Allah berfirman dalam Surat yang ke-5 ayat yang ke-100: Katakanlah: "Tidak sama yang buruk dengan yang baik, meskipun banyaknya yang buruk itu menarik hatimu, maka bertakwalah kepada Allah hai orang-orang berakal, agar kamu mendapat keberuntungan." Al-Khabits itu hal-hal haram, dan ath-thayyib itu hal-hal halal, begitulah yang dinyatakan oleh Imam Al-Baghawi dan mayoritas ahli tafsir. Dan memang demikianlah faktanya. Keharaman meski banyak yang melakukan, efek negatifnya nyata sekali, apalagi di hadapan mata mereka-mereka yang dikaruniai kejernihan fitrah dan kebeningan akal.
Kita ambil contoh simpel, berganti2 pasangan (maaf) dalam hubungan seks. Orang yang berpoligami meski berganti-ganti pasangan, tidak pernah kita dapati mereka terjangkiti penyakit HIV/AIDS karena poligaminya itu. Di Utah, salah satu negara bagian AS contohnya, ada 30 ribu pelaku poligami di sana dan mereka hidup sehat-sehat saja bahkan dikaruniai keluarga besar yang sejahtera. Nabi Yakub, Dawud, Sulaiman, dan sederet nama-nama Nabi lainnya dalam Perjanjian Lama pun disebutkan bahwa mereka berpoligami, dan mereka hidup mulia dunia dan akhirat. Adapun Nabi Muhammad shallallahu 'alaihi wa sallam, sahabat sekalian bisa baca sendiri di banyak buku yang menceritakan kehidupan beliau (mis, Sirah Nabawiyyah atau Muhammad The Super Manager).

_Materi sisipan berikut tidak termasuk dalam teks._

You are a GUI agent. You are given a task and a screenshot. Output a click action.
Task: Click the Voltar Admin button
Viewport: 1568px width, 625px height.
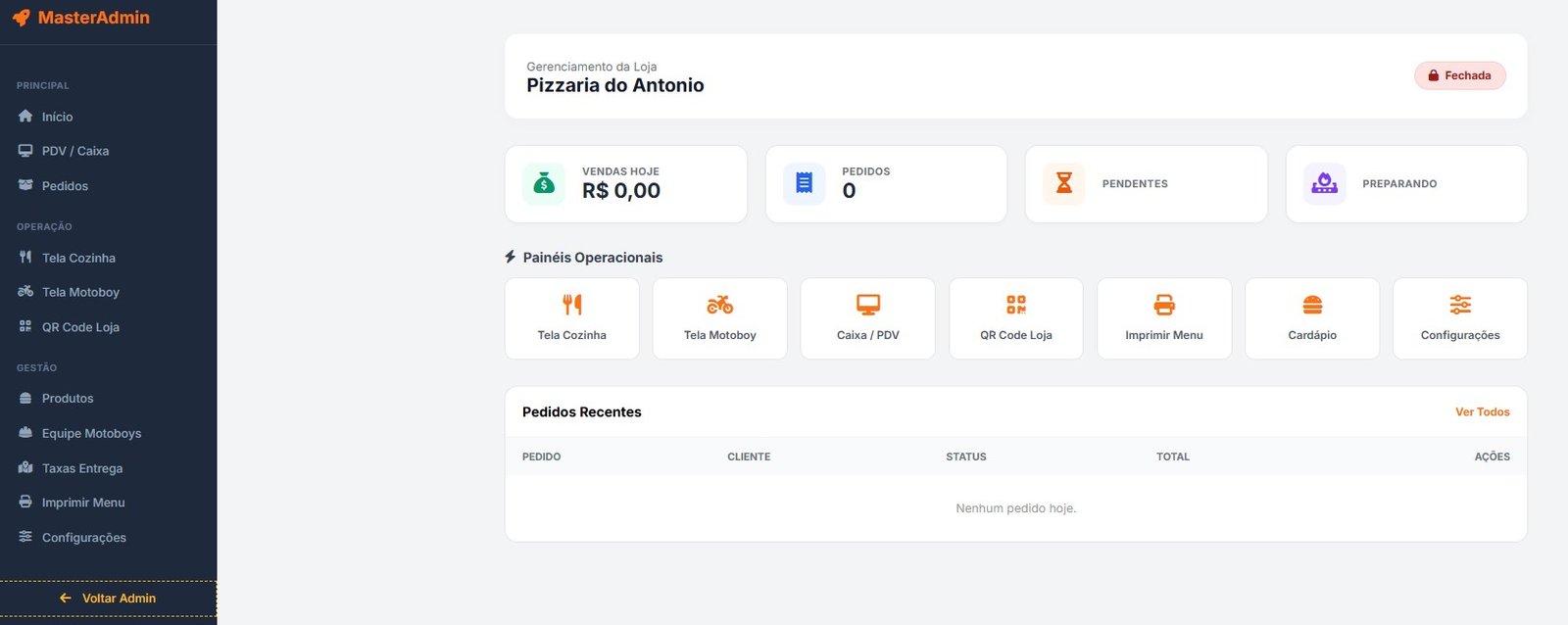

Nah, lain poligami, lain pula ML pra-nikah dan selingkuh. Saya rasa untuk hal ini sahabat-sahabat sekalian lebih paham dari saya. Maha Benar Allah yang telah menurunkan ayat Al-Maidah ayat 100 di atas. 3- segi psikologis. Dalam nomor ke-27 buku Arba'in Nawawiyah, ada dua hadits yang menjelaskan hal ini. Dari Nawwas bin Sam’an radhiallahuanhu, dari Rasulullah shollallohu ‘alaihi wa sallam beliau bersabda : “Kebaikan adalah akhlak yang baik, dan dosa adalah apa yang terasa mengaggu jiwamu dan engkau tidak suka jika diketahui manusia “ (Riwayat Muslim)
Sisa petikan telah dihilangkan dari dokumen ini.